Take the line that contains "Screen dimensions: 1372x892" in the data below and each line after it, through the last, and repeat them unchanged.

- Records for this exercise -
——

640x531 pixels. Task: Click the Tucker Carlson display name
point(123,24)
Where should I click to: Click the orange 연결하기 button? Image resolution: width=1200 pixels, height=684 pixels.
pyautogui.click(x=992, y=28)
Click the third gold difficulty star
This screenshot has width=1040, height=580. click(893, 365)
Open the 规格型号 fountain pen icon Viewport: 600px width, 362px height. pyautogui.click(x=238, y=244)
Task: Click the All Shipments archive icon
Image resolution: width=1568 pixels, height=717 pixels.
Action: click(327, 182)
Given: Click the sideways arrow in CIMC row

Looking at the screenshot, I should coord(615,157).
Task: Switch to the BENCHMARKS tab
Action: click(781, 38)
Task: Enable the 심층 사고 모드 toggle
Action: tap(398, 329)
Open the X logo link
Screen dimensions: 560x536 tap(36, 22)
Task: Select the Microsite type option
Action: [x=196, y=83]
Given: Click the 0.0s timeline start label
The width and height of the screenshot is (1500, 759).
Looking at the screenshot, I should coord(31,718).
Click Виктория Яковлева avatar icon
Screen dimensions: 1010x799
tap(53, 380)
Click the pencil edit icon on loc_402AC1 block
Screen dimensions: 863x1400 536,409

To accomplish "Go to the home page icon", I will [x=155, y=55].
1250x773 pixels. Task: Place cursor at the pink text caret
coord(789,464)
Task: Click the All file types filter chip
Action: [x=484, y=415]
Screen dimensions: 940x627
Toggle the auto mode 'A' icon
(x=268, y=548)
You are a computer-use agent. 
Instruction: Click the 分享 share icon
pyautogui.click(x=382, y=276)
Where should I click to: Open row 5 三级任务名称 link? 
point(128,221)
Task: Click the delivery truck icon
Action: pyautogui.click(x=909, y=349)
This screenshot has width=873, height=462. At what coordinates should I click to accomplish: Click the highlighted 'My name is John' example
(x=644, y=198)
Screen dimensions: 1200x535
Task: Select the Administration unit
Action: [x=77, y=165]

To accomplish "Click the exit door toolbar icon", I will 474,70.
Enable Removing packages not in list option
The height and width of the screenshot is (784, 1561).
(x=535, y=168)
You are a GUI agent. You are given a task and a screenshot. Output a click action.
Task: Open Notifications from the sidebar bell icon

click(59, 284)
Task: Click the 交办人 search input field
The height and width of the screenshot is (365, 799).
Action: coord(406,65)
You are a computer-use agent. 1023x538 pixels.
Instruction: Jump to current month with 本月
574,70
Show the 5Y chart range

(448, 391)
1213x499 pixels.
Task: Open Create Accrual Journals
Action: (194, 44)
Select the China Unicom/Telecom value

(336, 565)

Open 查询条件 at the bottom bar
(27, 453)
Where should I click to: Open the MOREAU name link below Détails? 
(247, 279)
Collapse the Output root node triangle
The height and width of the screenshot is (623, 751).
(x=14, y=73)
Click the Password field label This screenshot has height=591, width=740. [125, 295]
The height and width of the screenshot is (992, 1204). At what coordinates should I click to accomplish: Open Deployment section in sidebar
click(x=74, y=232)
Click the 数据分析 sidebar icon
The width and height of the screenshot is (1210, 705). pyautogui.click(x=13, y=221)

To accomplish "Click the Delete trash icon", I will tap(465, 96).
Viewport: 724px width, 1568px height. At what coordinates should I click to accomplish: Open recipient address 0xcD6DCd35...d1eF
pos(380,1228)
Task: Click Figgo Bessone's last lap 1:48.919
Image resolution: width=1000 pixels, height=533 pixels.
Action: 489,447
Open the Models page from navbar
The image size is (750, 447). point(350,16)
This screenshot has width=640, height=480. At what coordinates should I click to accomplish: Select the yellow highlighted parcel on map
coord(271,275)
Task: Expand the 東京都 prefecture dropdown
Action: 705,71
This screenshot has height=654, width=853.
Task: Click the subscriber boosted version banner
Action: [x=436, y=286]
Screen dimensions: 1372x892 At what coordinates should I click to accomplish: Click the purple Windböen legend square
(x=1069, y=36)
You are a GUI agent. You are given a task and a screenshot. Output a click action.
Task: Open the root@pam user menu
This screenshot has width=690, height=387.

——

- Response area -
Screen dimensions: 1372x892 At what coordinates should I click to accomplish: Click the purple Windböen legend square
(x=1069, y=36)
You are a GUI agent. You are given a task and a screenshot. Output a click action.
Task: Open the root@pam user menu
This screenshot has width=690, height=387.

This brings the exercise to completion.